- EXERCISE DETAILS:
Lines that include "each" make up the answer; copy all of them from the data below.

** SOURCE INFORMATION follows **

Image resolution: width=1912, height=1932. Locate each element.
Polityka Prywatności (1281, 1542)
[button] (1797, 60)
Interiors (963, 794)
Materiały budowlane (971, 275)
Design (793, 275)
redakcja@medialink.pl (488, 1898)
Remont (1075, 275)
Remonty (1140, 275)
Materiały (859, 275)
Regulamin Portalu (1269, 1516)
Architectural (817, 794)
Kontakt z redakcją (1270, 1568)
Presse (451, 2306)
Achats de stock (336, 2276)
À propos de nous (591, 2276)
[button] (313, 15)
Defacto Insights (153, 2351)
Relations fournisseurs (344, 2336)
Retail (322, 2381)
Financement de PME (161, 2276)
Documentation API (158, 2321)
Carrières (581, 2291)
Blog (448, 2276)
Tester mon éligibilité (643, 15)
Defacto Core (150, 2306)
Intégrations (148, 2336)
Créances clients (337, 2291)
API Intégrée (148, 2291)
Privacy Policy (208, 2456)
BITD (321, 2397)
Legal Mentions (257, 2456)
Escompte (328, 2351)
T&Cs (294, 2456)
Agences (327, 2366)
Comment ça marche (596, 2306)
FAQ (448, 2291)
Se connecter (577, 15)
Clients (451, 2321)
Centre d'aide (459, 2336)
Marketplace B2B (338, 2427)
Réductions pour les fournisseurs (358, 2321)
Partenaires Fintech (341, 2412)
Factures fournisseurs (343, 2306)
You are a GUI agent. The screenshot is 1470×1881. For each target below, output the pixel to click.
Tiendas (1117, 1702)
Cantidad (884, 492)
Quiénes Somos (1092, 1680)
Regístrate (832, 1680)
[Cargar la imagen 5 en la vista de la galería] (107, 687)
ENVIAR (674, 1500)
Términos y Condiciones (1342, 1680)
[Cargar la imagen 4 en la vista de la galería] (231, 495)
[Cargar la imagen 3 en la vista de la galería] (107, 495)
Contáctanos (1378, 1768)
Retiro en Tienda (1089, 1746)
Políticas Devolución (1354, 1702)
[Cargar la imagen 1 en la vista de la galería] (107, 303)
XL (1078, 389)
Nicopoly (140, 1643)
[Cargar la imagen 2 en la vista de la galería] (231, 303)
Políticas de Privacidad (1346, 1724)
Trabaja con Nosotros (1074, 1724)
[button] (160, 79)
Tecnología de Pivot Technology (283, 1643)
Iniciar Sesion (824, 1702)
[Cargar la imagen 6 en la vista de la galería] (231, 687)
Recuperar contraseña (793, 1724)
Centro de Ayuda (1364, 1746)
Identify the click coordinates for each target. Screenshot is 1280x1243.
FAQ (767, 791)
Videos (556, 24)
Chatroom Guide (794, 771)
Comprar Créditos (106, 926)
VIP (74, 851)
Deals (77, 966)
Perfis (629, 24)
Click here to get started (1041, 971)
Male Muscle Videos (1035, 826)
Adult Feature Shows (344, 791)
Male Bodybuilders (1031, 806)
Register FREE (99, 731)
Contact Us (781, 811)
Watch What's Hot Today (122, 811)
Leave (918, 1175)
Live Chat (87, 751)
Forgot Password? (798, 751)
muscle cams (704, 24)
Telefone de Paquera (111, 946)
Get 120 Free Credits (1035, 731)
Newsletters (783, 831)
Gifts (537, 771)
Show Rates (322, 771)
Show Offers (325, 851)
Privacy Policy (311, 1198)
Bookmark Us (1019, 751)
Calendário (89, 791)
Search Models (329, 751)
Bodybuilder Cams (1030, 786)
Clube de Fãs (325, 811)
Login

** End of SOURCE INFORMATION **

- ANSWER AREA:
Image resolution: width=1912, height=1932. Locate each element.
You are a GUI agent. The screenshot is 1470×1881. For each target below, output the pixel to click.
Identify the click coordinates for each target. Screenshot is 1280x1243.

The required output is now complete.